Reflections, Learnings, and Mistakes from live coding my JitterTicket Event Sourcing application


Notes from Today’s Live Coding Session

I’m back from my break! I was at DevNexus in Atlanta, where I gave a talk on automated refactorings in IntelliJ IDEA. Last week I attended the always awesome JavaOne conference a few miles down the road in Redwood Shores, California. I mentioned a few of the talks that I encourage folks to watch out for when they appear on YouTube.

Consistency Boundaries

After getting back into the JitterTicket codebase (and upgrading to the newly released JDK 26), I continued my thought process around Aggregates in event-sourcing vs. DCB (Dynamic Consistency Boundaries). I’ve decided to use the term “Command Consistency Boundaries” instead of DCB, because the boundary isn’t all that dynamic, it is based on the needs of each command. (See around 41:00 in the video.) This comes into play with the validation I’m adding for the Scheduling Concert. There are generally three kinds of validations/rules that are evaluated when deciding to execute a command:

  1. Parameter validation: are the parameters in range (parse 'em into Value Objects to make sure!) and internally consistent (across multiple parameters, such as City+State+Postal Code matching)
  2. Internal validation: often these are the Domain Rules that use the state of the entity, e.g., does the Concert have sufficient tickets available to fulfill the number of tickets being purchased?
  3. External validation: requires information from outside of the entity, possibly even outside of the process (system), e.g., is this email address unique, does this concert date conflict with one already scheduled, or does this user have authorization to take this action in the first place?

What I find so interesting about the CCB (command-consistency boundary) is that we can gather precisely (no more, no less) the inputs required for all these decisions to be made, instead of loading more information than we might need (via an Aggregate) and then, separately, getting the external information (e.g., query a database for email addresses). (See around 2:50:00 in the video.)
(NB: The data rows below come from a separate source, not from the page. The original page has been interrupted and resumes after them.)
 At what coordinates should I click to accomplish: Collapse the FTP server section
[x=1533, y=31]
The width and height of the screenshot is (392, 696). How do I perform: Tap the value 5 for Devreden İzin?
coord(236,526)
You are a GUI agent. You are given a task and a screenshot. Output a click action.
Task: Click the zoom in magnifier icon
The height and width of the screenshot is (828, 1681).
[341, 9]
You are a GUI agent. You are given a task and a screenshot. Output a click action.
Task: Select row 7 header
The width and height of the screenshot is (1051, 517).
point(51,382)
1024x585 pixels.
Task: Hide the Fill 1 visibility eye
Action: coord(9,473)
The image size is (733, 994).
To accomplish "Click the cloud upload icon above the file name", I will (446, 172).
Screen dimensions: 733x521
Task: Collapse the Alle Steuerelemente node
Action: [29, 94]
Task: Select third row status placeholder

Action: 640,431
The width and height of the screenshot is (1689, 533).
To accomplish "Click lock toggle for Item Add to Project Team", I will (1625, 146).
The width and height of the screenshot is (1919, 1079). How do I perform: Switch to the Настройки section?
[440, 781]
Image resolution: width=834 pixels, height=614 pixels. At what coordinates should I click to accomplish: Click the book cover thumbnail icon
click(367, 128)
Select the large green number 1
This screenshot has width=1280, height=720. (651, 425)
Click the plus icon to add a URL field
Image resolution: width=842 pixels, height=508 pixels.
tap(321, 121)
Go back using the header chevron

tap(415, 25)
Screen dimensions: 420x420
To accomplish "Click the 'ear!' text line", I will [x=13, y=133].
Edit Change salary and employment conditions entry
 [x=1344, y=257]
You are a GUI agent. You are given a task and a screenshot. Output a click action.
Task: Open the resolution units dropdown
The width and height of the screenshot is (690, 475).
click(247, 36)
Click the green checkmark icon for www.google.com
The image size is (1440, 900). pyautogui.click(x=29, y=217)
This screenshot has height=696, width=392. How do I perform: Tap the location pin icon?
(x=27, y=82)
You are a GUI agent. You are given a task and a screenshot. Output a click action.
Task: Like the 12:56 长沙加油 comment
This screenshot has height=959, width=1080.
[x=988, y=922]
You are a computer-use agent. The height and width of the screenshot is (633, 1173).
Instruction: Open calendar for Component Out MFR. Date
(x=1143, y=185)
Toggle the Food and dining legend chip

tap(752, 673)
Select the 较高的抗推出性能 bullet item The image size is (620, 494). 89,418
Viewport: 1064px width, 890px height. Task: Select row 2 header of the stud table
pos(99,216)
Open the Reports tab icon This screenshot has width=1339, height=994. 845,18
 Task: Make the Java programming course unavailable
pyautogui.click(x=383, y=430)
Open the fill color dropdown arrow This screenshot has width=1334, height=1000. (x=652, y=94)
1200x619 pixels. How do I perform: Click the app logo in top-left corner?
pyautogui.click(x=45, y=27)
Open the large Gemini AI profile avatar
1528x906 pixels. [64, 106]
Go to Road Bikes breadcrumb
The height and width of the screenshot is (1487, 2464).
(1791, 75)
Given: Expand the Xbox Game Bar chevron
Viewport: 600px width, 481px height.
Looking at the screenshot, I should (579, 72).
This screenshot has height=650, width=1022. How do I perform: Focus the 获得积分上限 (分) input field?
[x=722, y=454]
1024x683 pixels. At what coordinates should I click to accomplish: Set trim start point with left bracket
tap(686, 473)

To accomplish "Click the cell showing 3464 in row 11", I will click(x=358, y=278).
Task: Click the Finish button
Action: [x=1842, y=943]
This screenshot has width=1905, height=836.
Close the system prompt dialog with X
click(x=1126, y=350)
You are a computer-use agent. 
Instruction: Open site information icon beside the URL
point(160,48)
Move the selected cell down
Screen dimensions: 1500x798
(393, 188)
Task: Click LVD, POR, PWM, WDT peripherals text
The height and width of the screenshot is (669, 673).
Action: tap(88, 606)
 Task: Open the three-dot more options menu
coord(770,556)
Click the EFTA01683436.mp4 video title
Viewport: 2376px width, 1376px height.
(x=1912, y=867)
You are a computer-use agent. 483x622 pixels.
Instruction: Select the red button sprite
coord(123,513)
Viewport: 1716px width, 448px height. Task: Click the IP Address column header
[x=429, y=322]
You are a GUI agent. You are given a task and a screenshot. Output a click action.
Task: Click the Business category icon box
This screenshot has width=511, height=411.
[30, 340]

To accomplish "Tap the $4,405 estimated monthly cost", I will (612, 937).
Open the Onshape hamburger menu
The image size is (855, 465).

Heuristics for Missing Events

I came up with a couple of heuristics that might indicate missing events. One is if a projection requires access to the current date or other out-of-process information that’s not in any event. An example here (around 1:35 in the video) is discarding concerts that already took place in the past when projecting Scheduled Concerts (to be used when looking for scheduling conflicts). In this case, I’m missing a ConcertCompleted event that would drop the concert from the projection of scheduled concerts. After all, there’s no need to look for conflicts when scheduling a new concert against concerts that happened in the past, since you can’t schedule a new concert in the past!

The second is if you find the projection having unbound growth, mainly that nothing ever gets deleted/removed from the projection. This is a weaker heuristic, because for things like Customer Emails, it will obviously grow as long as your adding more customers. However, there will be customers who close their accounts or change their emails, so if you’re not removing emails from the projection, you might be missing a CustomerEmailChanged or CustomerAccountClosed.

Event Serialization (Encoding)

In our book club, we’re reading Designing Data-Intensive Applications, and we just finished the chapter that explored different ways of serializing (encoding) in-memory data structures to disk. I had done some profiling on JitterTicket and found that a fair amount of time is being spent on decoding the JSON to Event objects, so I’m going to try encoding the event using Avro to see how much of a difference it makes.

Next Steps

We’ll implement the external validation for scheduling concerts and then work on Avro encoding for event payloads.